Thursday, February 27, 2020

Greatest Music Video Ever Made: Local H 'All The Kids Are Right'!

L to R: Joe Daniels, Scott Lucas, Joe Daniels, Scott Lucas, Joe Daniels, Scott Lucas...
It's funny, the year I formed my first band was the same year that MTV finally overpowered radio and began asserting its control over the music industry. In the same sense that the labels had long provided musical content, recorded at great expense, to radio stations free-of-charge in hopes of gaining airplay, labels were now doing the same thing for MTV in the form of music videos.

While also made at great expense, music videos quickly became a way for bands that may not have had a shot in hell of getting played on popular rock radio formats of the time to reach a national audience, even if it was three o'clock in the morning and most of said audience was counting sheep.

What made this content different from that which the labels furnished to radio stations was that music videos were created specifically for MTV and MTV viewers and rarely, if ever, made commercially available. Sure, a music video might also be played in night clubs and on other fledgling video shows and networks, but nobody gave a rat's ass about those plays; it was all about "getting played" on MTV.

By 1998, the whole world had lost its head and MTV had boldly announced that they were now cutting back on the number of music videos it played to make way for more "original content".

In other words, the network that had single-handedly "killed the radio star" was choosing to pay money out of their own pocket to create original shows that had nothing to do with music rather than simply press "play" on the content the labels had been furnishing to them on a silver platter for the past two decades.

Call me crazy, but when a network called "Music Television" stops playing music, something has gone terribly wrong in the executive shitter, but what can you do but watch in horror as the once-constant stream of grunge videos turns to Snooki and Pauly D?

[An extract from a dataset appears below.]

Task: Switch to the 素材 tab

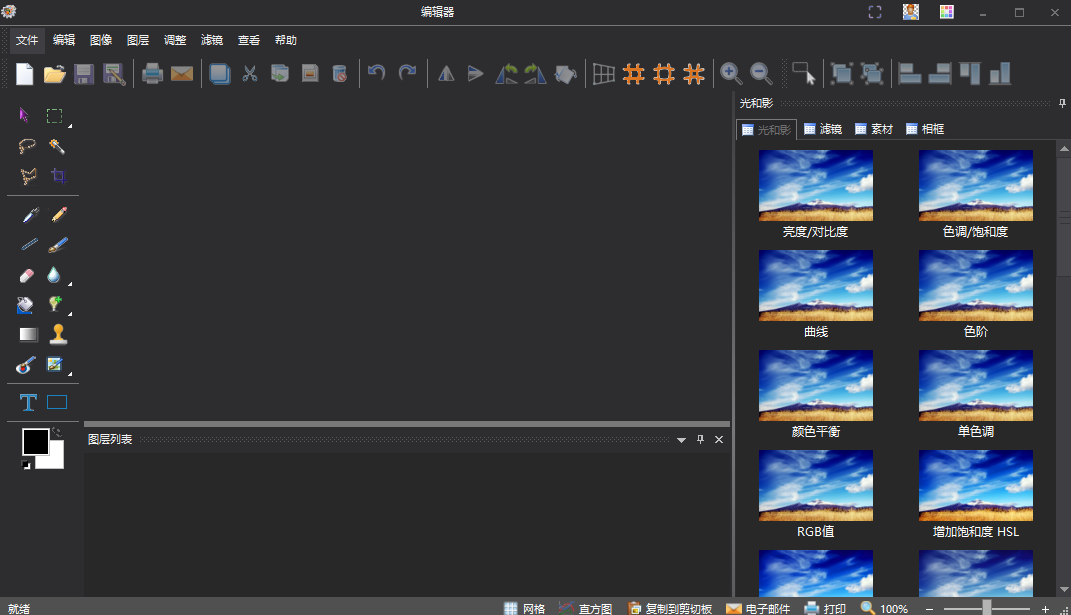Action: 874,129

The reason I bring all of this up is because, by the time the greatest music video ever made finally came along, the ONE freakin' network that would and should have pumped it into every living room in the country every hour on the hour for an entire summer was too busy pissing off longtime viewers with content that somehow manages to have fewer socially redeeming values than that W.A.S.P. video where Blackie Lawless's crotch turns into a buzz saw.

And, yes, Local H's video for "All The Kids Are Right" is, indeed, the greatest music video ever made and, had it come along five or so years earlier, I wouldn't be the only one saying so.

First off, what makes the video so amazing is that band members Scott Lucas (guitar/vocals) and Joe Daniels (drums, drums, and more drums) comprise the entire cast for the video, not only playing themselves, but everybody else in the video.

Now, this isn't anything earth-shattering to anyone who has seen "Multiplicity", where Michael Keaton played multiple clones of himself, but when you see the "live performance" where Scott and Joe playing the roles of EVERY SINGLE AUDIENCE MEMBER in the crowd, consider this camper's mind fully blown.

For that feat alone, this video deserves an Oscar.

Beyond that, the scene where Scott plays a club bouncer who frisks everyone that looks like him while the "Joes" walk in untouched remains one of the most succinctly stated commentaries on societal racism ever made in a rock video.

While modern rock radio stations played "All The Kids Are Right" enough for it to become the band's second most popular tune behind "Bound For The Floor", it remains a stone cold shame that few people even know such an amazing music video even exists.